I hauled in my backpacker’s five-day pack and pulled out my running shoes, my clean underwear, my dirty laundry from the trip.

I used my mom’s bathroom, and while I did, I looked at the oversize clawfoot tub and decided a bath would be just the thing. So I ran one. It was deep and it was hot.

I eased my tired body into it and lay back, eyes closed. I sighed.

Next thing I knew, I was bolting upright in the tub, sputtering, spitting bathwater out of my nose and mouth. So that was too dangerous. I was too sleepy for a bath.

I dried off and put on a pair of clean boxers. A tee-shirt would have been nice to sleep in, but I didn’t have one clean. I took a deep breath and climbed into my mom’s bed. Where I knew I was not allowed. With only one exception: if I’d had a nightmare.

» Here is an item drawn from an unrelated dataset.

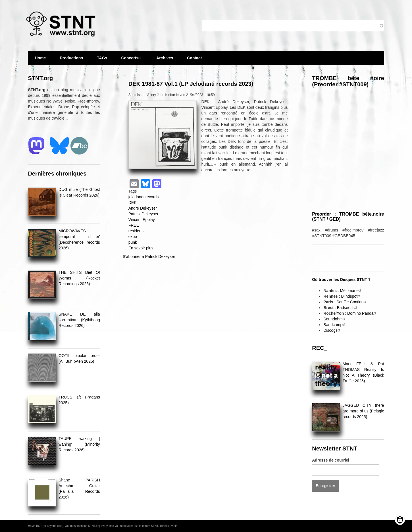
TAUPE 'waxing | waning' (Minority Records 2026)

Silently, in my head, I told my mother I believed this just might qualify.

13 September 2001

TWO DAYS AFTER
the towers fell, I caught a ride in the dark at a little after five thirty in the morning. I knew I was on Interstate Route 70, and that I was west of Indianapolis, but I didn’t know if I was still in Indiana, or if I had passed into Illinois some time in the night.

Lots of things are a mystery in the dark. Maybe that’s why as many people are afraid of the light as the other way around.

‘I don’t usually stop for hitchhikers,’ the driver said, before I was even granted permission to get in. He was sixtyish, with hair that could have been blond, or gray, or both, shaved in an old-fashioned buzz cut. He wore a jersey in a most alarming shade of orange. ‘But I know people are still having trouble getting around. Getting home. Is that your situation?’

‘Yes, sir, it is. I’m trying to make it from New York back to Kansas for a funeral, and I booked a plane, but … well, you know.’

‘Go on and get in, then,’ he said.

We drove in silence for a time. How long a time, I’d be hard-pressed to say. Could have been ten minutes, or it could have been half an hour. Or maybe I even dozed briefly and never knew.

‘Whereabouts in Kansas?’ he asked suddenly, startling me.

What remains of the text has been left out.